(Stored records)
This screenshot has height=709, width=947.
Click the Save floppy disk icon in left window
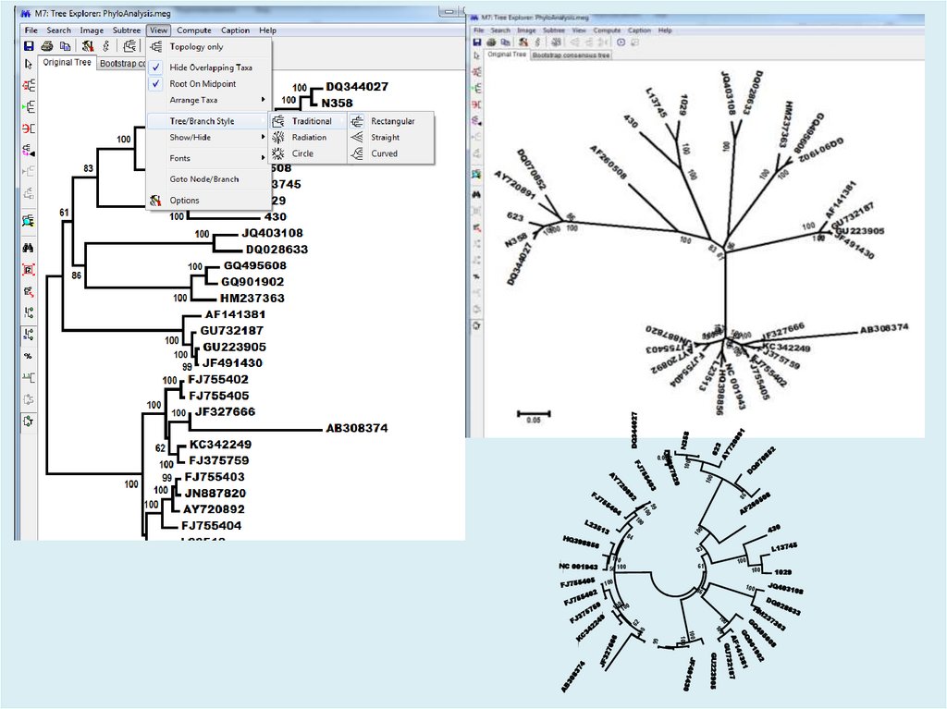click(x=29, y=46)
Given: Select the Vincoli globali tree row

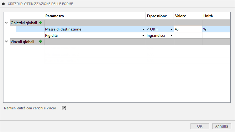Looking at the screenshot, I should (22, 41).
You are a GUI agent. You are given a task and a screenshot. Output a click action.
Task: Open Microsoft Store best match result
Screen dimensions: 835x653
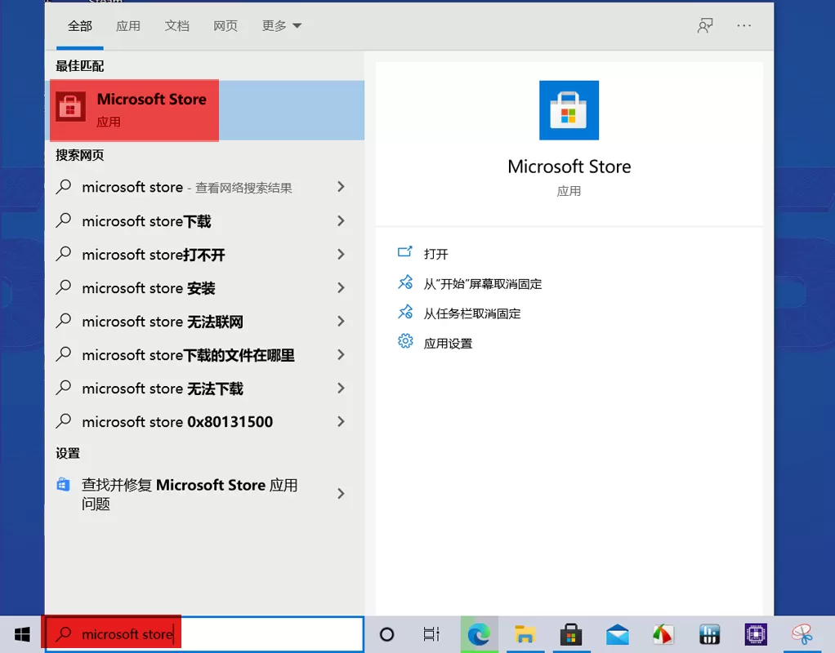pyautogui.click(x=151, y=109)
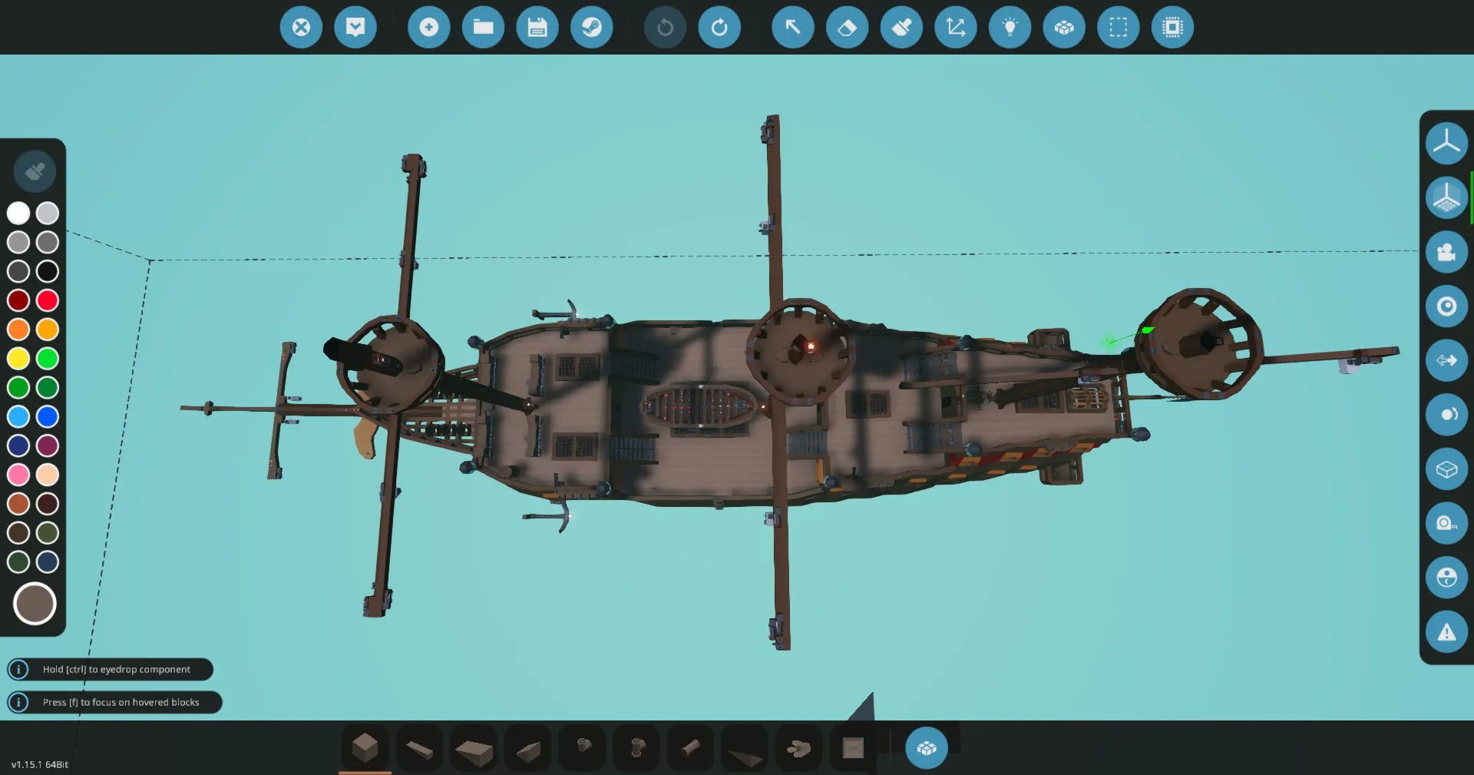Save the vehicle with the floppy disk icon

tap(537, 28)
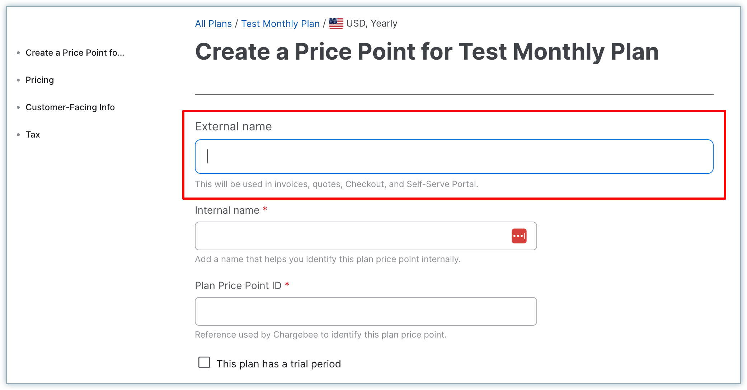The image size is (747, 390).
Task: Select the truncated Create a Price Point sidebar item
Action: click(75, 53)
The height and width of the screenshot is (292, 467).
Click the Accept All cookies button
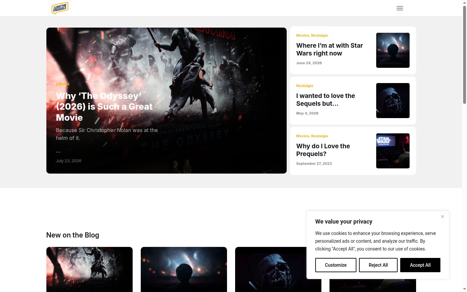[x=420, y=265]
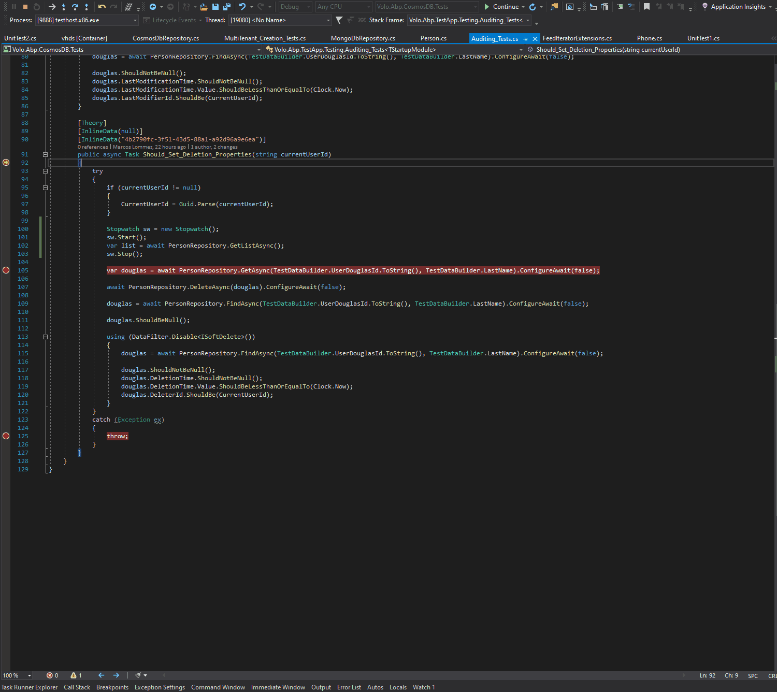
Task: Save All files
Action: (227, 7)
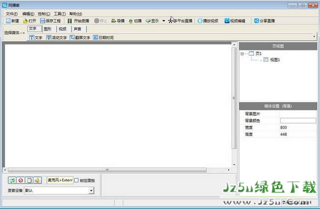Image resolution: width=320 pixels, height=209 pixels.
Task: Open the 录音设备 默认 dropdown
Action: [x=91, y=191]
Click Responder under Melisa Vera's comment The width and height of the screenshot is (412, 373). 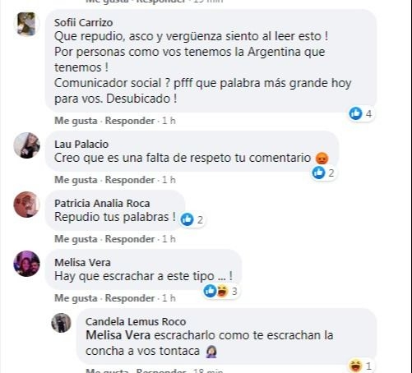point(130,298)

◆ What the exercise asks ◆
Start with the line above that contains "You are a GUI" and end with the line that contains "Task: Open Microsoft Store best match result". Write out those lines exactly, and only those.

◆ Response ◆
You are a GUI agent. You are given a task and a screenshot. Output a click action.
Task: Open Microsoft Store best match result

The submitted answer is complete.